Garry Emmons, Senior Associate Editor of the Harvard Business School (HBS) Alumni Bulletin, recently wrote a short article titled "Encouraging Dissent in Decision-Making."
The format for these HBS articles is very reader-friendly. The articles are usually 3-5 pages, often summarizing broader research efforts. The articles are essentially teasers if you get really interested in the topic and you want more, but they are also giving you enough information to stick to the article if you don't have time for more. If the 3-page article is too much for you, stick to the paragraph executive summary and you'll still be getting something useful.
The gist of the article: "Our natural tendency to maintain silence and not rock the boat, a flaw at once personal and organizational, results in bad—sometimes deadly—decisions. Think New Coke, The Bay of Pigs, and the Columbia space shuttle disaster, for starters."

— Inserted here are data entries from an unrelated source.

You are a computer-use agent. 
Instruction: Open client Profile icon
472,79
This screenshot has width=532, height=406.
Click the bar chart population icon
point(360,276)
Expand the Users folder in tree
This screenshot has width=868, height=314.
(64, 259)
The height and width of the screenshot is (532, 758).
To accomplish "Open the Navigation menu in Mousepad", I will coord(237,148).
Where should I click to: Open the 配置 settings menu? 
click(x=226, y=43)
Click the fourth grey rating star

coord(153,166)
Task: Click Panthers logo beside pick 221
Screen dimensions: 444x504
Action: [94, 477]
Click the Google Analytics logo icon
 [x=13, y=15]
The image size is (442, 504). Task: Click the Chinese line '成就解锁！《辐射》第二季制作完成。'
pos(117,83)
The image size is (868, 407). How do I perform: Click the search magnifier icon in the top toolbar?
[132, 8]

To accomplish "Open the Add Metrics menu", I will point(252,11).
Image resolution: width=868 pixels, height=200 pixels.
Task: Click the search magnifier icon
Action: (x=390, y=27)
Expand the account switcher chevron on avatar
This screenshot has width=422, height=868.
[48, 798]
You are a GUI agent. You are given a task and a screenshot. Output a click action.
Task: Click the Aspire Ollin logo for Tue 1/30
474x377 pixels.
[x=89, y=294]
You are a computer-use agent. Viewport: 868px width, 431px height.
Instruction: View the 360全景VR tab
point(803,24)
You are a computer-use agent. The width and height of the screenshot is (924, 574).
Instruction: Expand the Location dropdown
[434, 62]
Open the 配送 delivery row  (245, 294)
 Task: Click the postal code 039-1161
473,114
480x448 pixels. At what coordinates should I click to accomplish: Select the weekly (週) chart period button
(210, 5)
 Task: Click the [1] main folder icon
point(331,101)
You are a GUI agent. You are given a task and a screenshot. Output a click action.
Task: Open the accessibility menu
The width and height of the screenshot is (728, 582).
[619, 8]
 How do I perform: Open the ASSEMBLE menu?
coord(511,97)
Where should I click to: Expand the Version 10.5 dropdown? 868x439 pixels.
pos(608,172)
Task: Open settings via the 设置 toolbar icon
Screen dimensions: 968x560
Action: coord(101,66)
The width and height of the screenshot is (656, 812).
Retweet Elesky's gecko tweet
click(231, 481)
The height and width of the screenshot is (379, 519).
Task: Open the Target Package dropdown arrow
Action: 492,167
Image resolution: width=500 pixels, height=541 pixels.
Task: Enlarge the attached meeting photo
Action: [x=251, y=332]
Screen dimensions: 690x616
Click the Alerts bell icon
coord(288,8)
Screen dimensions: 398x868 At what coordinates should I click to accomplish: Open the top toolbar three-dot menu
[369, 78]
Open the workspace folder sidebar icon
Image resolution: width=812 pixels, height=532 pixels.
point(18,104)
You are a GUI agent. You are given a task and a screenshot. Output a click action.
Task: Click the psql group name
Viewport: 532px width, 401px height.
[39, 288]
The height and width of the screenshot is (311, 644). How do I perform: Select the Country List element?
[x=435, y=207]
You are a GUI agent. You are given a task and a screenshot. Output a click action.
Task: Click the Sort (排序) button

As is often the case, the key to encouraging dissent and overcoming our reluctance to speak up is to set up the right incentives and rewards system. If this requires changing the organizational culture, it's not a small task and as pointed out in the article, it needs to start from the top. What is the advice, then, for those lower down in the chain of command who would like to find constructive ways to dissent? I would like to find an article on dissent from the point of view of the employee: "How to dissent without getting fired -- or resigning?"